Ah, the old media's way of dealing with competition: regulate them to hell. TV tried it with VCRs (and are trying it again with DVRs), Cable tried it with satellite, liberals with conservative talk shows, Locals tried it with cable, AM-FM is trying it with XM, The RIAA with Netcasters, and now TV Nets with bloggers. If you can't beat them, bruise them.

That being said, both blogs seem a little less "real" now. If they want to take money from campaigns, I'm fine with that, but I think it would be wise if they were up front about it. At the least, they should have thought ahead to the obvious point when someone with a grudge did a hit piece on them....personally I expected the Argus to do so earlier. "The hacks at the Argus Leader are worse" is true, but still probably not a good defense. A little CYA goes a long way.
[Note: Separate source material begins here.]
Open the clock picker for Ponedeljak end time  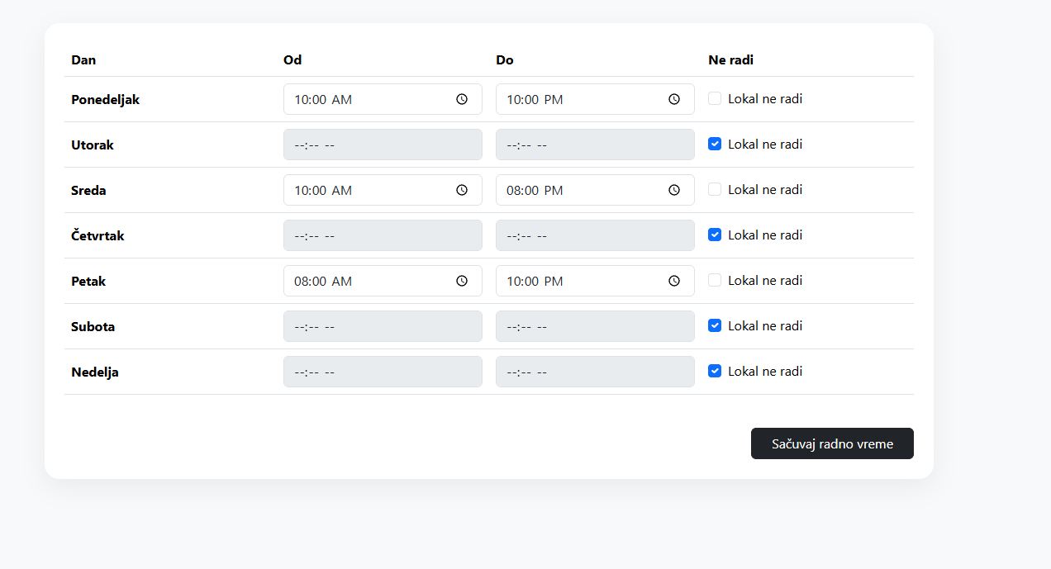click(674, 99)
Posted by: Jerry Leigh at December 10, 2004 08:04 AM

I think an even more laughable part of the same story is that it was full of factual errors about Eschaton and Atrios. First, they said that the entire time he had been blogging he was working for Media Matters and not disclosing his relationship. But it isn't true... he was blogging two years before he started working for Media Matters. Plus... they insinuated that he had been posing as "non-partisan" in his blogging. I think we can all agree he has never pretended to be that.

Posted by: Carson at December 10, 2004 10:19 AM

No, I have to hand it to Atrios and Willis - they at least disclosed pretty fully.

However, Atrios' explanation of Media Matters was (probably unintentionally) hilarious: They're a "nonpartisan" 501c3 devoted to monitoring conservative media.

2+2=5, Winston.

Posted by: mitch at December 10, 2004 11:29 AM

And there are no conservative non-profit organizations that are considered "non-partisan"?

Posted by: Carson at December 10, 2004 11:49 AM

I agree that it seems a little unclear... partisan or non-partisan... with these types of groups considering the work that they do, but the point I am trying to make is that this is how the game is played on both sides of the fence.

Posted by: Carson at December 10, 2004 11:54 AM

By the way... did you see O'Reilly call Media Matters "the most vile, despicable human beings in the country" yesterday?

I mean... I understand some conservatives don't like some liberals... but sheesh.